Le livre : Homme cherche femme et autres histoires d’amour, de Simon Rich, traduit de l’anglais (Etats-Unis) par Thierry Beauchamp, éditions du Seuil, 2014, 218 pages, ISBN 9782021140279.

La présentation de l’éditeur:

Que vous soyez un martien, un homme préhistorique, Zeus ou même un chien il y aura toujours une fille pour vous briser le cœur.

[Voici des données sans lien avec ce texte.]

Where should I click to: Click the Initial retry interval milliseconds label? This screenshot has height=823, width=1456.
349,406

Simon Rich, dans une succession de vignettes construites comme des sketchs, traite de l’amour sous des formes pour le moins inattendues. On y côtoie Sherlock Holmes, qui détecte le moindre indice mais ne voit pas que sa fiancée le trompe, Cupidon en ado flemmard qui ne décoche ses flèches qu’aux gens cool, des martiens qui proposent des parties fines, un homme des cavernes amoureux ou même des chiens qui se parlent par petites annonces. A chaque page, on est surpris et on hurle de rire.

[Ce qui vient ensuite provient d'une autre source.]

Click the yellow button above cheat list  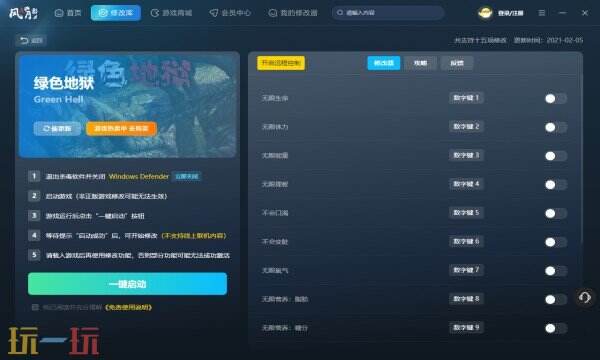281,63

Mon avis: un recueil de 29 nouvelles, de une à une dizaine de pages, regroupées en trois parties, la rencontre, le couple et la rupture. Elles alternent des textes qui se passent dans le présent, dans le futur (en reprenant des classiques de la science fiction, l’homme invisible, les Martiens, etc.) et dans un temps plus ou moins lointain (l’homme préhistorique, Sherlock Holmes) ou mythologique (Zeus, Cupidon, Dieu, etc.). Certaines -rares- sont plutôt drôles, d’autres beaucoup moins, avec des relents carrément sexistes et machistes. J’ai beaucoup aimé celle qui ouvre le livre, Non protégé, l’histoire d’un préservatif de sa naissance en usine au long séjour dans un portefeuille puis à sa relégation dans une boîte à souvenirs… Ça se dégrade ensuite. Dans une des dernières nouvelles, Enfants de la poussière, je ne sais pas pourquoi il attribue à Aristophane ce qui revient à Platon dans Le banquet, enfin, si, je sais, Aristophane apparaît dans le banquet aux côtés de Socrate et beaucoup d’autres, et c’est dans sa bouche que Platon place la partie sur les androgynes. A côté des hommes, des femmes et des androgynes, Simon Rich propose dans la nouvelle des demi-hommes et des demi-femmes. Bref, le genre de livre vite lu (euh, tronçonné pour moi, nouvelle après nouvelle, mais pour des raisons « techniques ») et vite oublié, qui ne laissera pas de souvenir à court terme.